◆ **Work instructions**:
An exact, line-by-line copy is needed, beginning at the line with "Follow the '195" and ending at the last line of the listing below.

◆ **Provided entries**:
◆ ◆ ◆
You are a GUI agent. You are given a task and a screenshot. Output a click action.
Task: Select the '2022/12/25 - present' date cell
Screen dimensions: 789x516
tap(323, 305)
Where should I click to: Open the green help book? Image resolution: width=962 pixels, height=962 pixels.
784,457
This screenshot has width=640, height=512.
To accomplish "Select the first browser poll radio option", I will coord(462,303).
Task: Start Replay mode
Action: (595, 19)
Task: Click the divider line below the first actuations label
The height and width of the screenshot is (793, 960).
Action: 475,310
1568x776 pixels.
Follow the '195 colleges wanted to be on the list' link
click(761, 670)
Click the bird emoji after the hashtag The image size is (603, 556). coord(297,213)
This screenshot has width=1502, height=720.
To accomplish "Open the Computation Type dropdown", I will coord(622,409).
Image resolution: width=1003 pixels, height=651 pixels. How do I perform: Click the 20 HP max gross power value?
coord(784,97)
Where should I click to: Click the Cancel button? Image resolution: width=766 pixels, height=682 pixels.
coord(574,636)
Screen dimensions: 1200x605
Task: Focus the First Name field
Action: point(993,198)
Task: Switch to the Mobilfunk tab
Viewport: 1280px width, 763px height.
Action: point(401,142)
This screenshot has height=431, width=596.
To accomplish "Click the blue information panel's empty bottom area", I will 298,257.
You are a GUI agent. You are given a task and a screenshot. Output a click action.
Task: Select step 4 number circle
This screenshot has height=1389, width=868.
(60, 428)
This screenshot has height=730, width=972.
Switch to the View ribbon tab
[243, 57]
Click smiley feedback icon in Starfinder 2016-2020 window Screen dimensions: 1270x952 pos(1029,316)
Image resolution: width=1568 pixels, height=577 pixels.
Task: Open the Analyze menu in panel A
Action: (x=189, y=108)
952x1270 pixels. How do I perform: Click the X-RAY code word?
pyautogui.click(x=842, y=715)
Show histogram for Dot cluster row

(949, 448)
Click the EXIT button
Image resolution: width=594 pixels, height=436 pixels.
◆ ◆ ◆
◆ **Solution to the exercise**:
Follow the '195 colleges wanted to be on the list' link
click(761, 670)
Click the bird emoji after the hashtag The image size is (603, 556). coord(297,213)
This screenshot has width=1502, height=720.
To accomplish "Open the Computation Type dropdown", I will coord(622,409).
Image resolution: width=1003 pixels, height=651 pixels. How do I perform: Click the 20 HP max gross power value?
coord(784,97)
Where should I click to: Click the Cancel button? Image resolution: width=766 pixels, height=682 pixels.
coord(574,636)
Screen dimensions: 1200x605
Task: Focus the First Name field
Action: point(993,198)
Task: Switch to the Mobilfunk tab
Viewport: 1280px width, 763px height.
Action: point(401,142)
This screenshot has height=431, width=596.
To accomplish "Click the blue information panel's empty bottom area", I will 298,257.
You are a GUI agent. You are given a task and a screenshot. Output a click action.
Task: Select step 4 number circle
This screenshot has height=1389, width=868.
(60, 428)
This screenshot has height=730, width=972.
Switch to the View ribbon tab
[243, 57]
Click smiley feedback icon in Starfinder 2016-2020 window Screen dimensions: 1270x952 pos(1029,316)
Image resolution: width=1568 pixels, height=577 pixels.
Task: Open the Analyze menu in panel A
Action: (x=189, y=108)
952x1270 pixels. How do I perform: Click the X-RAY code word?
pyautogui.click(x=842, y=715)
Show histogram for Dot cluster row

(949, 448)
Click the EXIT button
Image resolution: width=594 pixels, height=436 pixels.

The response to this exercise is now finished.